I’m an obsessive, prurient observer, and my writing is often described as both lyrical and minimalist. I think Luc Sante nailed it in his blurb for Follow Me Down: “Kio Stark reads people and their streets the way an animal reads the forest. And she spends language carefully, as if she kept it in a coffee can—she makes it last.”
What have you read/watched/listened to/looked at/ate recently that will permanently change our readers' lives for the better?
I’ve been watching Deadwood, which has such fantastic characters and attention to language. At the same time, I started reading John Sayles’ new book A Moment in the Sun, which begins with a gold rush tale. It was an accident in this case, but getting immersed in one time period across multiple mediums is one of my secret pleasures. Everyone should try it.
Whose ghostwritten celebrity tell-all (or novel) would you sprint to the store to buy (along with a copy of The Meditations of Marcus Aurelius so that the checkout clerk doesn’t look at you screwy)?
Neil Gaiman and Amanda Palmer. I love the way they write about making art and about their relationship on Twitter and their blogs. I can’t get enough.
Have you ever been a Starving Artist, and did it make you brilliant, or just hungry?
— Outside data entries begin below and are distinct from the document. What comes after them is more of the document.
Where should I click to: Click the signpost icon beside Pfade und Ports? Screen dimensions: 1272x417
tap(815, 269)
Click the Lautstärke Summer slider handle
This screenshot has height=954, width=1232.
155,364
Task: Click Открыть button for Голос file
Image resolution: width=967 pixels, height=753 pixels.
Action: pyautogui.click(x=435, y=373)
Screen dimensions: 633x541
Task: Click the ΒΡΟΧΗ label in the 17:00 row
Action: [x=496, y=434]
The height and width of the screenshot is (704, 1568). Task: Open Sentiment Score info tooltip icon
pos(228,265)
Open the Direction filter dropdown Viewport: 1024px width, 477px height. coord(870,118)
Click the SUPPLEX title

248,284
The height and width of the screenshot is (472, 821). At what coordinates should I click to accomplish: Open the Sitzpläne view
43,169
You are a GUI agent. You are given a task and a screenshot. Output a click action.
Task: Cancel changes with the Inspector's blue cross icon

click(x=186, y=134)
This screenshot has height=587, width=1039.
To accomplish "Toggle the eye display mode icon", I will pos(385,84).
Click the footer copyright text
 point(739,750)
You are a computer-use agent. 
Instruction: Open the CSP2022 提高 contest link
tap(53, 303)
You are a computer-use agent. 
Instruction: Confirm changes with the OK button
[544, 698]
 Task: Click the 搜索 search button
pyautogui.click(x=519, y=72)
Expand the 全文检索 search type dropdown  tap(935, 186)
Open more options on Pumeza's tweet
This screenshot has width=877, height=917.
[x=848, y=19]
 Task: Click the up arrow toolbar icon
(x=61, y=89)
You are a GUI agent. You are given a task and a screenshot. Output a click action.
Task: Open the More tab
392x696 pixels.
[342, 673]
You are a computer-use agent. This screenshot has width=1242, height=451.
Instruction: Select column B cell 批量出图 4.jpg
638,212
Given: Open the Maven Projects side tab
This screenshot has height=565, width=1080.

I’m lucky in that I’ve been able to support my writing habit by working intermittently as a copywriter for startups and big ad agencies and by teaching really fun classes to geeks at NYU’s Interactive Telecommunications Program. Being hungry is way too distracting.
What would you characterize as an ideal interaction with a reader?
I’d say my ideal interaction is honest—and disembodied, in writing. The exchanges I had with readers on my blog about strangers, Municipal Archive, spurred me into writing Follow Me Down. I actually love talking to people in person about my work, but I also feel awkward about it. When people tell me they liked the book, or this or that line, I want to ask them why. I want a conversation. That’s easier in writing. We’re getting some of that going at redlemona.de (my publisher’s reader-writer community site) where you can comment in the margins on manuscripts and engage with both authors and other readers. It’s scary, but also so much closer to ideal, for me.
Have you ever written anything that you'd like to take back?
Not yet! But I have many secret projects hiding in drawers.